** The data **
········

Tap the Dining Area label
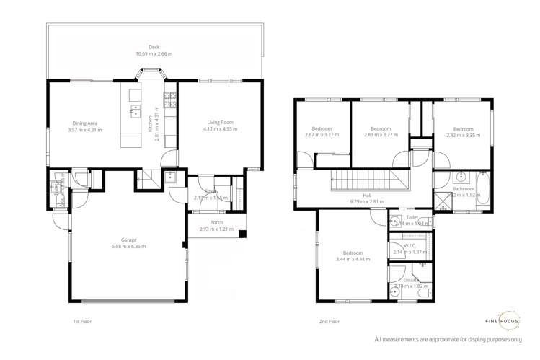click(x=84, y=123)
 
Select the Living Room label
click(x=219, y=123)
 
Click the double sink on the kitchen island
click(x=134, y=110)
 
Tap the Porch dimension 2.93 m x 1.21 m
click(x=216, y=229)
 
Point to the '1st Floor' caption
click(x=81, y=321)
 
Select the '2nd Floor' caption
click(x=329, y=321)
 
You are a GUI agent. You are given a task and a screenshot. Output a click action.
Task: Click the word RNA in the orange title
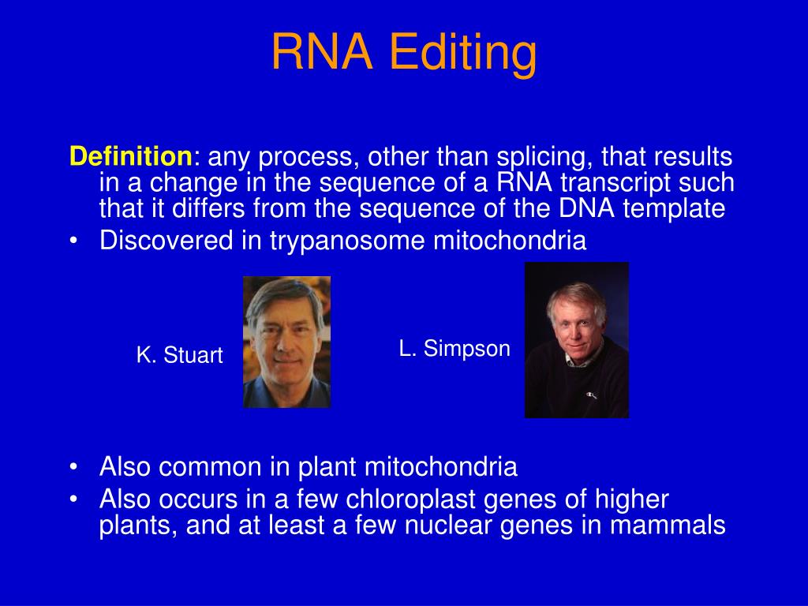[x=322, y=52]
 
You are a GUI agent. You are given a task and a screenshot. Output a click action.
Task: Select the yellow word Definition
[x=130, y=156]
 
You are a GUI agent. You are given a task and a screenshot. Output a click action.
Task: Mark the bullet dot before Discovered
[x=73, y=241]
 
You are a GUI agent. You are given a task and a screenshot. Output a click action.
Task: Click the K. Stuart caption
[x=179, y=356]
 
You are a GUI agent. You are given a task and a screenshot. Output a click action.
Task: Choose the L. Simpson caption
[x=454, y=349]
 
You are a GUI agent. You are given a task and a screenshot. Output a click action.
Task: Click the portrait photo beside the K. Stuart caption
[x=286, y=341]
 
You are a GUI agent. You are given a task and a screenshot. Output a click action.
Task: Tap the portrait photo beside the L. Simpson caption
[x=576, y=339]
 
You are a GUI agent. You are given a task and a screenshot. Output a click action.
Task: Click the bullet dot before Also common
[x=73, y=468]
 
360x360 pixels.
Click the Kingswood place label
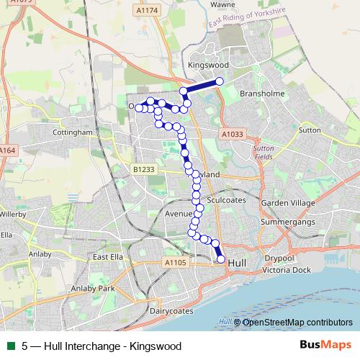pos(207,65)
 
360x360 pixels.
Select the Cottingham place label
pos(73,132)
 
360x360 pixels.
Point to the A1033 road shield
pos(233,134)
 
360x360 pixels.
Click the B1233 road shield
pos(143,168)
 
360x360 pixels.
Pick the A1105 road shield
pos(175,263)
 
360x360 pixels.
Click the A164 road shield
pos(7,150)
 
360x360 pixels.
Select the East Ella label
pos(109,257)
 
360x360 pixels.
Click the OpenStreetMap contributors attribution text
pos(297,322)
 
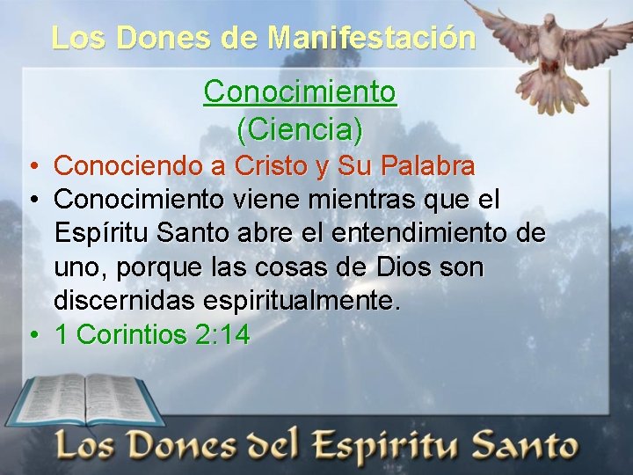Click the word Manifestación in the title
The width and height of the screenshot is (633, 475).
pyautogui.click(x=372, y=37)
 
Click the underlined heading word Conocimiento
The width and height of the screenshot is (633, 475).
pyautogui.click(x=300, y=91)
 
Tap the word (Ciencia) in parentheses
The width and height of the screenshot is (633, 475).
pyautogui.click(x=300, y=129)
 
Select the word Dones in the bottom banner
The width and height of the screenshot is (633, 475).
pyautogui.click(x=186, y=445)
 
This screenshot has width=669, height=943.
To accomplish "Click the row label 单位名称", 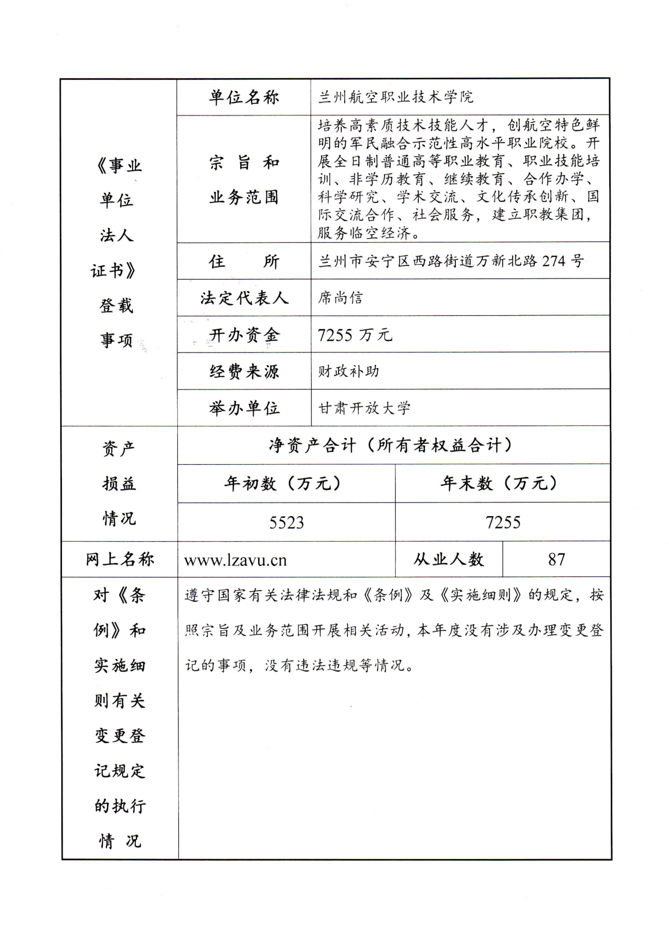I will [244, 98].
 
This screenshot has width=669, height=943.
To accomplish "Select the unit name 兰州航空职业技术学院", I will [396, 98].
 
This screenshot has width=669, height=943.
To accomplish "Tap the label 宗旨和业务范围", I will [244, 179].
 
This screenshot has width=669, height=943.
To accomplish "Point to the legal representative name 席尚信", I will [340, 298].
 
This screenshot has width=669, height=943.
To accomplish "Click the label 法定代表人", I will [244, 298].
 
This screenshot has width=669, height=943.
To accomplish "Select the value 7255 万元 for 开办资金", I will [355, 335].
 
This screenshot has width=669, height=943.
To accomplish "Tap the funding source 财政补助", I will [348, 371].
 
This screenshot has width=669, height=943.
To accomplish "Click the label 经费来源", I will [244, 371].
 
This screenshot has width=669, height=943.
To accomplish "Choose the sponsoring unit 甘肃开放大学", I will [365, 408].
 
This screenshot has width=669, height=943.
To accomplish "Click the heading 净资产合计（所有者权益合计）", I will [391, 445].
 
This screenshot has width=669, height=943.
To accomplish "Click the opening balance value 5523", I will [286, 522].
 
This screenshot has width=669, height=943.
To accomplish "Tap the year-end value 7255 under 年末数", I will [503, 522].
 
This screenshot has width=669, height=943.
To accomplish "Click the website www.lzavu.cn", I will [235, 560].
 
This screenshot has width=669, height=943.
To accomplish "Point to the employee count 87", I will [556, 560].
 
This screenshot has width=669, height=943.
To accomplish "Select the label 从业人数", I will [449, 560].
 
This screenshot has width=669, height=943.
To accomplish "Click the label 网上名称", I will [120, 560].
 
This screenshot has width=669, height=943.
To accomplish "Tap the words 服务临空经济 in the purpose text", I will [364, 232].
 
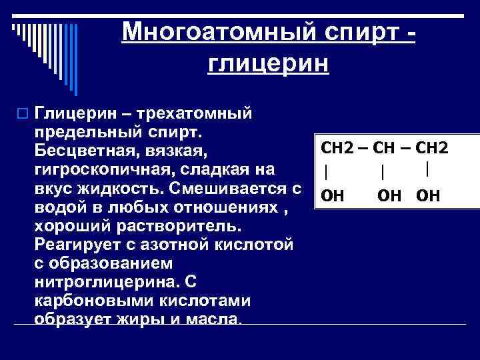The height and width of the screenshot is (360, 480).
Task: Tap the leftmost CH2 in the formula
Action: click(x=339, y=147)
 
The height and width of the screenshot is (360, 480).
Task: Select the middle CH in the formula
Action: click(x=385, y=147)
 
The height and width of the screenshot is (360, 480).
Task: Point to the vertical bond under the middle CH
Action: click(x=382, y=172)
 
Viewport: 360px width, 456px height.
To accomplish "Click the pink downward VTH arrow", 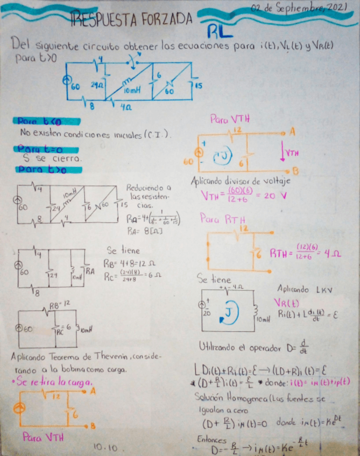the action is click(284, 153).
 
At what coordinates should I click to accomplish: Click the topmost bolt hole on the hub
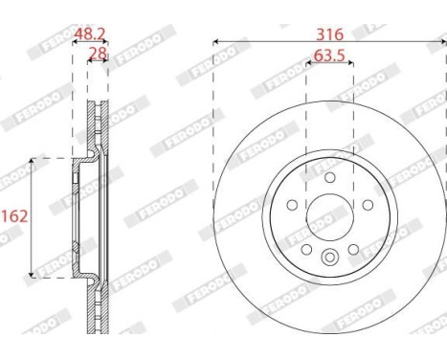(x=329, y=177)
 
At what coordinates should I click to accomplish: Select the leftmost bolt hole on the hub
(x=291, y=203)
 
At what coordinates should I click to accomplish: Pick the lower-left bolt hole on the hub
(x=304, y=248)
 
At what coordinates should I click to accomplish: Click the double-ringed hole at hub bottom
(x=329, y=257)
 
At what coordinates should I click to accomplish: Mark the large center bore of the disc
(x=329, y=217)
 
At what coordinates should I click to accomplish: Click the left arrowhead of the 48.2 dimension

········

** Given instruction **
Copy out the stretch from the start of the records through the line containing "pyautogui.click(x=300, y=91)" word for word, leaving the pictures out.

** Reply to the task **
Tap the Dining Area label
click(x=84, y=123)
 
Select the Living Room label
click(x=219, y=123)
 
Click the double sink on the kitchen island
click(x=134, y=110)
 
Tap the Porch dimension 2.93 m x 1.21 m
click(x=216, y=229)
 
Point to the '1st Floor' caption
click(x=81, y=321)
 
Select the '2nd Floor' caption
click(x=329, y=321)
 
You are a GUI agent. You are given a task and a screenshot. Output a click action.
Task: Click the word RNA in the orange title
[x=322, y=52]
 
You are a GUI agent. You are given a task and a screenshot. Output a click action.
Task: Select the yellow word Definition
[x=130, y=156]
 
You are a GUI agent. You are given a task and a screenshot. Output a click action.
Task: Mark the bullet dot before Discovered
[x=73, y=241]
 
You are a GUI agent. You are given a task and a screenshot. Output a click action.
Task: Click the K. Stuart caption
[x=179, y=356]
 
You are a GUI agent. You are given a task and a screenshot. Output a click action.
Task: Choose the L. Simpson caption
[x=454, y=349]
 
You are a GUI agent. You are given a task and a screenshot. Output a click action.
Task: Click the portrait photo beside the K. Stuart caption
[x=286, y=341]
 
You are a GUI agent. You are given a task and a screenshot. Output a click action.
Task: Tap the portrait photo beside the L. Simpson caption
[x=576, y=339]
 
You are a GUI agent. You are given a task and a screenshot. Output a click action.
Task: Click the bullet dot before Also common
[x=73, y=468]
 
360x360 pixels.
Click the Kingswood place label
pos(207,65)
 
360x360 pixels.
Select the Cottingham place label
pos(73,132)
 
360x360 pixels.
Point to the A1033 road shield
pos(233,134)
 
360x360 pixels.
Click the B1233 road shield
pos(143,168)
 
360x360 pixels.
Pick the A1105 road shield
pos(175,263)
 
360x360 pixels.
Click the A164 road shield
pos(7,150)
 
360x360 pixels.
Select the East Ella label
pos(109,257)
 
360x360 pixels.
Click the OpenStreetMap contributors attribution text
pos(297,322)
 
Click the word Manifestación in the title
The width and height of the screenshot is (633, 475).
pyautogui.click(x=372, y=37)
 
Click the underlined heading word Conocimiento
The width and height of the screenshot is (633, 475).
pyautogui.click(x=300, y=91)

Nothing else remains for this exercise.